People vary in the amount of sleep they need.  Most adults require 7-8 hours of sleep, comprising 4-5 ninety-minute cycles. These cycles are important because our bodies rejuvenate themselves in the deep sleep phase of the cycles. 

Your body will tell you what's right for you; pay attention to how you feel in the morning, after more or less sleep, and then make an effort to get the amount of sleep that's right for you.

Improving sleeping habits

The way we sleep is a very habitual thing - that is, once you are used to sleeping a certain way that’s how you will continue. The good news is bad sleep habits can be broken just as easily as they are formed.

If you are having problems sleeping, try some of these sleep-improving activities:

Change what you eat or drink

  • Reduce your intake of coffee, other caffeinated drinks (including tea and most soft drinks), and alcohol. These substances tend to disrupt your sleep.

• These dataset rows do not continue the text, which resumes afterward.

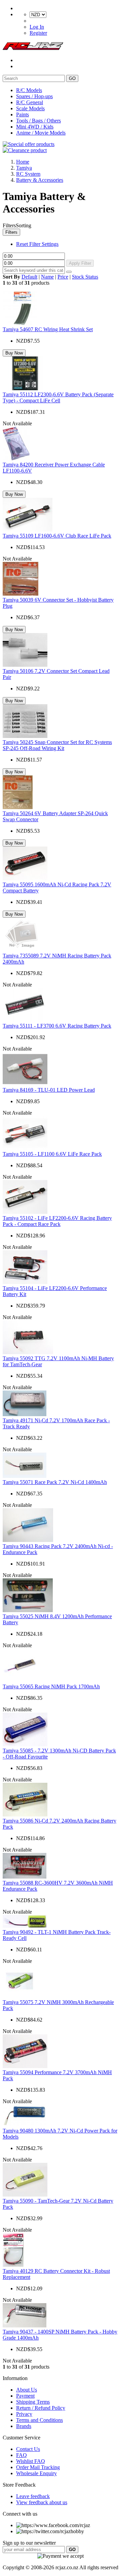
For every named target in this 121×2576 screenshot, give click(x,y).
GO (72, 78)
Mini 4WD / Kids (34, 127)
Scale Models (30, 108)
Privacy (24, 2414)
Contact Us (28, 2449)
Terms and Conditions (39, 2420)
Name (47, 277)
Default (29, 277)
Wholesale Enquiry (36, 2473)
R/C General (29, 102)
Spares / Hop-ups (34, 96)
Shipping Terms (33, 2402)
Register (38, 33)
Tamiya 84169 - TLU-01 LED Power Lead (49, 1090)
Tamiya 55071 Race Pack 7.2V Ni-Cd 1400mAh (55, 1482)
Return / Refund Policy (40, 2408)
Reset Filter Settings (37, 244)
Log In (37, 27)
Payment (25, 2396)
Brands (23, 2426)
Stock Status (85, 277)
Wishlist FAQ (30, 2461)
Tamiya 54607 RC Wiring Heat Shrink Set (48, 329)
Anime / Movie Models (41, 133)
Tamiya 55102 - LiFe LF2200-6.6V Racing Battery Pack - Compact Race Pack (57, 1221)
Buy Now (14, 352)
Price (62, 277)
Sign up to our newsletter (29, 2543)
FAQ (21, 2455)
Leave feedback (33, 2496)
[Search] (69, 272)
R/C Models (29, 90)
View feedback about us (41, 2502)
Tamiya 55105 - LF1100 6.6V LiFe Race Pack (52, 1154)
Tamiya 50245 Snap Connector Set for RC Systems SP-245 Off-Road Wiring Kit (57, 745)
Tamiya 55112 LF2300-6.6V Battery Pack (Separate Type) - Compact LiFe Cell (58, 397)
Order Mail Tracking (38, 2467)
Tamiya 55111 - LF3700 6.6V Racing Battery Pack (57, 1026)
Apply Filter (80, 263)
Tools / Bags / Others (38, 120)
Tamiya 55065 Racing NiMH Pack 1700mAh (51, 1686)
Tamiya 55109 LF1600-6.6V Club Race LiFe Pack (57, 536)
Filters (11, 232)
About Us (26, 2390)
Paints (22, 114)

  • Avoid large quantities of fluid at night and avoid alcohol for 5 hours before bedtime.

  • Don’t go to bed hungry but avoid eating a heavy meal too late at night.

  • Consider magnesium and unsweetened tart cherry juice as dietary supplement

Plan your activities

  • Exercise regularly. Exercise three to six hours before going to bed.

  • Plan the next day's activities early in the evening well before you get into bed (so you don’t start ‘planning’ at lights out).

  • If you think of something you need to remember, get up and write it down. This will help to postpone thinking or worrying about it until the next day.

  • Avoid daytime naps. 

Make your bed a place of sleep

  • Associate your bed with sleep and make your sleeping environment as quiet and dark as possible. Don’t do anything in bed other than sleep, reading as long as it is not too stimulating and sex. So no watching TV, discussing finances with your spouse, etc. 

  • If noise bothers you, use earplugs or a source of white noise such as a fan.

  • Keep your body temperature cool. Don’t cover yourself too heavily.  Make sure your bedroom is not overheated in the winter.

Relax before you go to bed

  • Use relaxation techniques to help you to fall asleep, and to go back to sleep if you wake during the night.

  • Avoid bright light at least a few hours before going to sleep. Don’t work on the computer late into the evening. Sunlight early in the day helps set your body clock and produce melatonin that promotes sleep.

  • If you can't sleep, get out of bed and go to another room and do something soothing until you feel sleepy again. Don’t try too hard to go to sleep, try telling yourself statements like “If I don’t get a good nights sleep tonight I will tomorrow night”; this will free you up to relax and get to sleep.